Em mais um movimento na guerra comercial EUA x China, o país asiático promoveu ontem a maior desvalorização de sua moeda desde 2008. O PBoC fixou sua moeda em 7,0039, e permite a flutuação até 2 pontos percentuais pra cima ou pra baixo.

Em resposta a uma possível crise mais à frente, os mercados começam a comprar títulos soberanos, ienes japoneses, francos suíços e ouro. Os juros das Treasuries de 10 anos fechou ontem em seu menor nível desde 2016, à 1,595%, o que significa uma maior demanda pelo título e uma clara fuga do risco.
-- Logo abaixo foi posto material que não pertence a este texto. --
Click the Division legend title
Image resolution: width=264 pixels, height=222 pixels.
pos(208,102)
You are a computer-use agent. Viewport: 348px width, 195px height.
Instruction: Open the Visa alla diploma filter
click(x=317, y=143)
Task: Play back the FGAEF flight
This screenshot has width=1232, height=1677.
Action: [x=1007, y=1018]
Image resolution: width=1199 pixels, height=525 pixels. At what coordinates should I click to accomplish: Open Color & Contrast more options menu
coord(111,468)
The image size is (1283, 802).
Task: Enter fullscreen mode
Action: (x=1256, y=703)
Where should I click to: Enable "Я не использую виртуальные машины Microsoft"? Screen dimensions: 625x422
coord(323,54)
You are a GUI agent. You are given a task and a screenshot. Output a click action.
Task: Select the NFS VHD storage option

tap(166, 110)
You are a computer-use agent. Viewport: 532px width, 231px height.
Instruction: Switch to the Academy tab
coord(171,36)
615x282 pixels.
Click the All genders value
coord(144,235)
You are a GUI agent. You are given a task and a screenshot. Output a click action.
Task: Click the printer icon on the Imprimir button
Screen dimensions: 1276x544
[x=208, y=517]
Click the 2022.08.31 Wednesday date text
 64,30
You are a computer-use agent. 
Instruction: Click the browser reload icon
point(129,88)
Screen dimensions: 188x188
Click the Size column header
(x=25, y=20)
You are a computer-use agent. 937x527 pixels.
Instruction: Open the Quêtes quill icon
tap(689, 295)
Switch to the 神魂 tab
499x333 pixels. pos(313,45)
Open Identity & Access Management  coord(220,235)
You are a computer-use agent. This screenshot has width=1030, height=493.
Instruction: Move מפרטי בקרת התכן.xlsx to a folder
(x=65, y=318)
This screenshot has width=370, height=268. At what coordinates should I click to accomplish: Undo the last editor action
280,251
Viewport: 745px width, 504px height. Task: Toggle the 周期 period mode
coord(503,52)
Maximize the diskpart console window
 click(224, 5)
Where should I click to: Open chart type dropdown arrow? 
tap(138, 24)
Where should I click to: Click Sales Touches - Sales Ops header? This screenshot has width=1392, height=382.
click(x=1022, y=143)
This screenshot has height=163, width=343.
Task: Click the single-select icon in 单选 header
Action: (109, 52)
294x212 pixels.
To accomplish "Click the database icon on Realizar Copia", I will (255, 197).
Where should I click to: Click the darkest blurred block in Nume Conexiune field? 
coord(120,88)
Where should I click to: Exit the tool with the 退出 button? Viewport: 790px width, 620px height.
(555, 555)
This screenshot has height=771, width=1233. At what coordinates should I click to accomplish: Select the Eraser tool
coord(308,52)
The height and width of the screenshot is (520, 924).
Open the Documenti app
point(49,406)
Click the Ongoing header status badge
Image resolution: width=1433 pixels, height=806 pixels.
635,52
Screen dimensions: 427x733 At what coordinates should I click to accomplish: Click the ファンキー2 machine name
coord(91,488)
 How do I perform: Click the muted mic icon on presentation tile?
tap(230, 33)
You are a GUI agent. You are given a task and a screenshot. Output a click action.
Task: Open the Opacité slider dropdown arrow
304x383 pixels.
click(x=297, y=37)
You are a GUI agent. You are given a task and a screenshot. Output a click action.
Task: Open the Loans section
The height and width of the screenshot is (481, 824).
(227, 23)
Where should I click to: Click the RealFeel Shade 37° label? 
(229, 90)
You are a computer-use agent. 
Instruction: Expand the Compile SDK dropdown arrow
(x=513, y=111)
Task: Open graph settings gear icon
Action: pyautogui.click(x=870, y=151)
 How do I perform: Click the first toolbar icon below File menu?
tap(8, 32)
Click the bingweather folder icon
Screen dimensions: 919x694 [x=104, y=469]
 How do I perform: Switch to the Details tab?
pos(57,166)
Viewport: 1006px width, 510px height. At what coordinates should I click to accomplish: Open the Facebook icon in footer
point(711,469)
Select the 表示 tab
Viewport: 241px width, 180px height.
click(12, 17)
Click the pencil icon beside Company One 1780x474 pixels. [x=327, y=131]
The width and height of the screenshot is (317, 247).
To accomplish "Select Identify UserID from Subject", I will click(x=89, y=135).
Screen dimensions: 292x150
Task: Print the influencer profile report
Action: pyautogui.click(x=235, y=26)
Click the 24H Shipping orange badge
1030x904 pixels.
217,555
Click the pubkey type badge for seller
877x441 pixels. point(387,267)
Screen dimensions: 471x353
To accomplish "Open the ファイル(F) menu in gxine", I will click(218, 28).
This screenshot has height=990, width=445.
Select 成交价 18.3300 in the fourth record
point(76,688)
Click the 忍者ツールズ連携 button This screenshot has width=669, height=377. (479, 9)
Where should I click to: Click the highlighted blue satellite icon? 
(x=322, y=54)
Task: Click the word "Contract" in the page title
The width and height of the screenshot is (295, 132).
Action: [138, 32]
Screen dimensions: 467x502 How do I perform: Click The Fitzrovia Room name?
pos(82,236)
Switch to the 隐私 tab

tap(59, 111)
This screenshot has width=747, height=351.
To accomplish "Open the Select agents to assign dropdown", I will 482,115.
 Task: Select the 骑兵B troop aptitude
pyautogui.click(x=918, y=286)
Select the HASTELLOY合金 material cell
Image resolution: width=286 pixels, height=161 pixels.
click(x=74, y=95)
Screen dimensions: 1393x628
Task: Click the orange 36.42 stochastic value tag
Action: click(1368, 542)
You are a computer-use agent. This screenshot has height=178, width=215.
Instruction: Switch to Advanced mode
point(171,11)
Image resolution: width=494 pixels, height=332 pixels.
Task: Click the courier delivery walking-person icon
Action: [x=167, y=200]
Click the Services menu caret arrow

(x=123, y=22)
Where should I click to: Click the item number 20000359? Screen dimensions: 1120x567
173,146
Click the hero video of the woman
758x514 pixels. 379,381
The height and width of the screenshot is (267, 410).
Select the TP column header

E também tivemos Trump, criticando o Fed afirmando que este está se recusando a admitir o erro em subir muito rapidamente os juros no ano passado. Twittou: “incompetência é uma coisa terrível de se observar, especialmente quando as coisas poderiam ser resolvidas com tanta facilidade”. Ele diz que o problema dos EUA não é a China, mas o próprio Fed.

Em linha com as moedas emergentes e ligadas à commodities, o real fechou ontem em baixa frente ao dólar. A alta da moeda norte-americana foi de 0,5%, aproximando-se perigosamente dos R$ 4,00. Na semana, a alta do dólar já é de 2,25%.

No campo político, a Câmara concluiu ontem a reforma da Previdência em dois turnos e agora o texto vai para o Senado. Os oito destaques votados foram todos rejeitados, e o texto aprovado no primeiro turno foi mantido. A economia final do plano está estimada em R$ 933 bilhões.

Hoje lá fora o clima é positivo: um menor temor quanto a guerra comercial, os afrouxamentos monetários por parte dos bancos centrais e a divulgação das exportações chinesas (aumento de 3,3% em julho) fomentam os negócios. Praticamente todas as bolsas ganham terreno e as asiáticas já fecharam em alta. Por aqui, aliado à concussão da reforma da previdência, deveremos pegar carona deste clima positivo.

A agenda nos traz o IPCA de julho e o IGP-DI. Lá fora teremos os pedidos de auxílio-desemprego e os estoques no atacado nos EUA.

Tenham todos uma ótima quinta-feira!!!